First off, because AD isn’t MQTT-aware yet, I set up a simple automation in HA to listen for all appropriate MQTT posts and pass them to a HA event (note that the MQTT topic is one I have chosen in the script config file):
Then within AD I set up a simple Python script to listen for an event from HA, check whether we have 100% presence confidence from it and - for the moment - just log the results:
import appdaemon.plugins.hass.hassapi as hass
import json
class PersonPresent(hass.Hass):
def initialize(self):
self.listen_event(self.event_listener, 'HASS_MQTT_PRESENCE')
def event_listener(self, event_name, data, *args, **kwargs):
topic = data['topic'] if data.get('topic') else {}
if self.args["DeviceMAC"] in topic:
payload = json.loads(data['payload']) if data.get('payload') else {}
confidence = payload.get('confidence')
if confidence == "100":
self.log("{} spotted!".format(self.args["DeviceID"]))
else:
self.log("{} not found".format(self.args["DeviceID"]))
where the associated yaml file looks like
my_bt_presence:
module: mqtt
class: PersonPresent
DeviceID: "My Phone"
DeviceMAC: "xx:xx:xx:xx:xx:xx"
I added to iPhones and an Android phone to the ownerdevices file.
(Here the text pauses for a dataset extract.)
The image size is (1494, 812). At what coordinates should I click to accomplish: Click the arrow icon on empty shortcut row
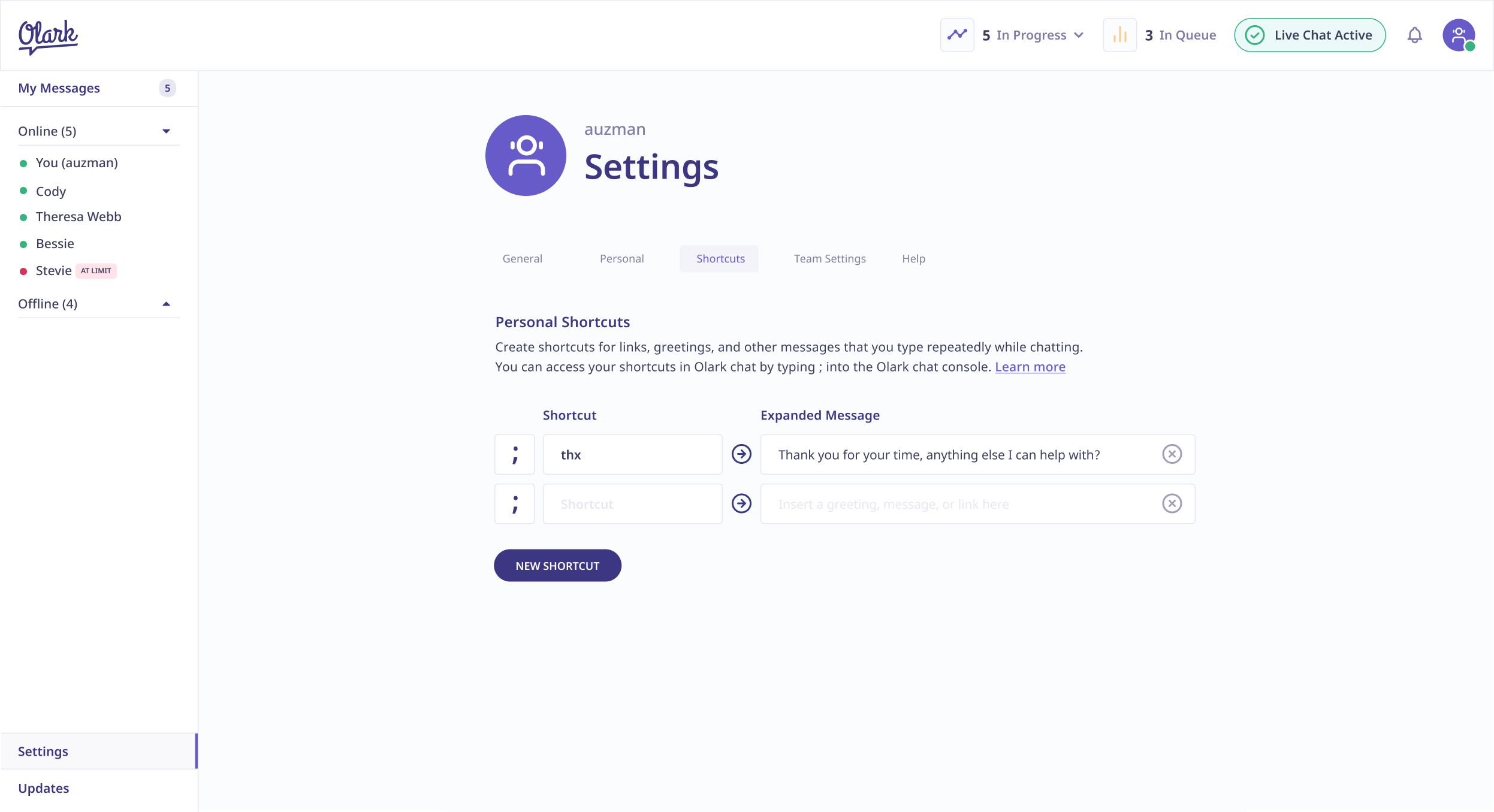click(x=742, y=503)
One iPhone and the Android are seen by Presence but the other iPhone not. Both are iPhone 5s, MAC is correct and BT is on. Any suggestions ?
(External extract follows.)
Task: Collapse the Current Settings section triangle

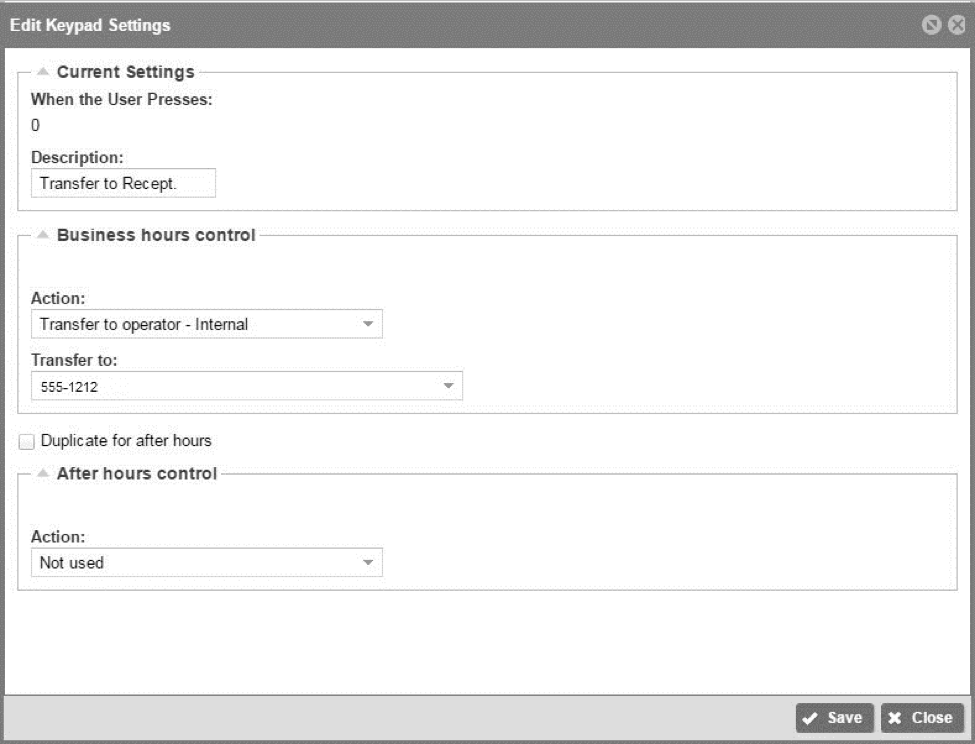Action: point(42,71)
@gumbo As a test, I reformatted one of my cards and tested my own instructions this morning. All worked from start to finish without modification of the instructions. Anything else you can tell us about what’s not happening or which instruction is failing?
Noticed a side-effect: when I run Presence my Harmony hub becomes unresponsive (led turns red). Besides that the Pi Zero responds very slow to keystrokes: press a key an it takes up to 10 seconds before the Pi responds.
The Harmony issue was mentioned earlier in this topic, the led turns red and it doesn’t respond to commands. The Pi itself becoming very slow in a SSH sessions was also mentioned before. I assume by logging you meant the output of Presence.sh ?
presence 0.4.11 - Started. Performance predictions based on current settings:
Est. to verify all (3) owners as ‘away’ from all ‘home’: 90 seconds to 300 seconds.
Est. to verify one owner is ‘away’: 30 to 122 seconds.
Est. to recognize one owner is ‘home’: 0.15 seconds to 13 seconds.
location/owner/Woonkamer/88:6B:6E:7F:–:-- { confidence : 0, name : , scan_duration_ms: 5055, timestamp : Mon Apr 23 2018 06:07:18 GMT+0000 (UTC)}
location/owner/Woonkamer/88:75:98:C6:–:-- { confidence : 100, name : Galaxy S8, scan_duration_ms: 1159, timestamp : Mon Apr 23 2018 06:07:19 GMT+0000 (UTC)}
location/owner/Woonkamer/F4:5C:89:D5:–:-- { confidence : 100, name : iPhone van --------, scan_duration_ms: 931, timestamp : Mon Apr 23 2018 06:07:20 GMT+0000 (UTC)}
DEBUG Scanning for 0 guest devices between owner scans, when at least one device is present.
DEBUG Appropriate Delay: 30
location/owner/Woonkamer/88:6B:6E:7F:–:-- { confidence : 0, name : , scan_duration_ms: 5060, timestamp : Mon Apr 23 2018 06:07:59 GMT+0000 (UTC)}
location/owner/Woonkamer/88:75:98:C6:–:-- { confidence : 100, name : Galaxy S8, scan_duration_ms: 1217, timestamp : Mon Apr 23 2018 06:08:00 GMT+0000 (UTC)}
location/owner/Woonkamer/F4:5C:89:D5:–:-- { confidence : 100, name : iPhone van --------, scan_duration_ms: 1463, timestamp : Mon Apr 23 2018 06:08:02 GMT+0000 (UTC)}
DEBUG Scanning for 0 guest devices between owner scans, when at least one device is present.
DEBUG Appropriate Delay: 30
I too have noticed a dramatic slowness in performance on a Pi Zero compared to a Pi B. I wonder if a reason may be a difference in implementation of timeout (single-core v multi-core, perhaps)?
Hey all, I couldnt see this mentioned but how does this get around the fact that android and iphones will have their mac address changed for privacy reasons?
Does it just look for a broadcasting name and assume that if its the same over multiple times then that is the same device regardless of mac addresses?